Folk Art: Gabriel's Garden - Eureka, CA
Posted by: Groundspeak Premium Member DougK
N 40° 48.258 W 124° 10.102
10T E 401447 N 4517689
Romano Gabriel spent nearly three decades making the hundreds of brilliant objects, filling the front yard of his Eureka home. The Wooden Sculpture Garden was designated as a cultural landmark in 1977.
Waymark Code: WMHHTX
Location: California, United States
Date Posted: 07/13/2013
Published By:Groundspeak Premium Member lumbricus
Views: 3

Romano Gabriel fashioned his brightly painted trees and flowers out of vegetable crates, adding droll faces and figures. Some of the figures were commentaries on contemporary people or events, political or religious. His wooden garden was a seeming jumble of objects: taller in back, smaller in front, setup in the approximately thirty by sixty foot yard, behind the picket fence, intended to be seen by passersby.

Romano Gabriel was born in Mura, Italy, in about 1887 and worked with his father as a furniture maker before setting off for America in 1913. Soon after his arrival in the United States, the artist served in World War I, then settled in Eureka where he worked as a carpenter and gardener, and built at least six homes.

Many of the original pieces in the Sculpture Garden were cut with a hand saw and additional hand carving.
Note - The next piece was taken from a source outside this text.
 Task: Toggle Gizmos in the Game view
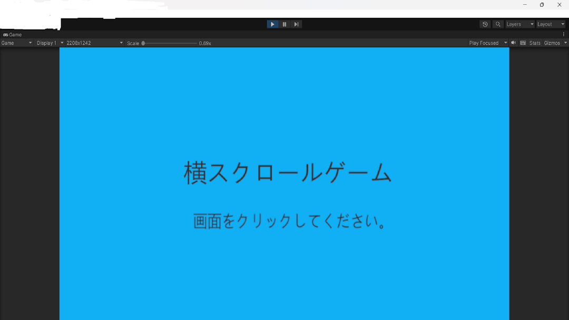[x=552, y=43]
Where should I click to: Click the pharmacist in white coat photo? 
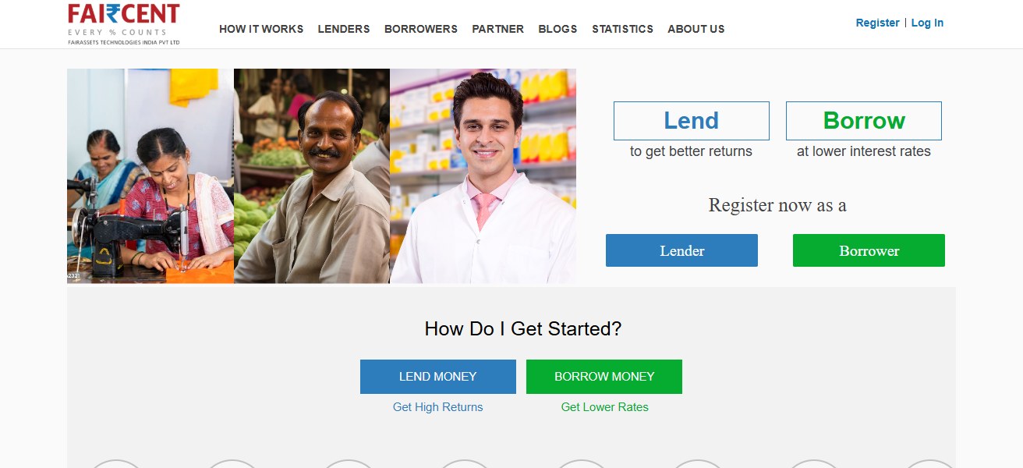click(x=483, y=176)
Later the artist used a small electric saw as he worked in the small shed in his yard, peeking out secretly to observe the people who stopped to see his work. Some of the pieces were animated by motors.

Romano Gabriel's models emerged from memories of his travels and his homeland as well as from his favorite magazines. Gabriel was known as an introvert. Many trees in the Garden seemed purely decorative, other pieces embody their creator's attitudes about society and its institutions and his reactions to public events.

As the years progressed Gabriel's Garden grew until it almost completely obscured his house and became a tourist attraction gaining national and international attention. Photographs of the sculptures have been exhibited at Harvard and M.I.T. as well as in the magazines Architecture Plus and Art News among others, and in the book All their Own.

Romano Gabriel died in 1977, ten tears after he added the final touches to his wooden works. In the year of his death, notification arrived from the California Arts Council that the Wooden Sculpture Garden had been designated a cultural landmark.

(From a sign nearby)

315 Second Street
Eureka, CA
Price of Admission: 0.00 (listed in local currency)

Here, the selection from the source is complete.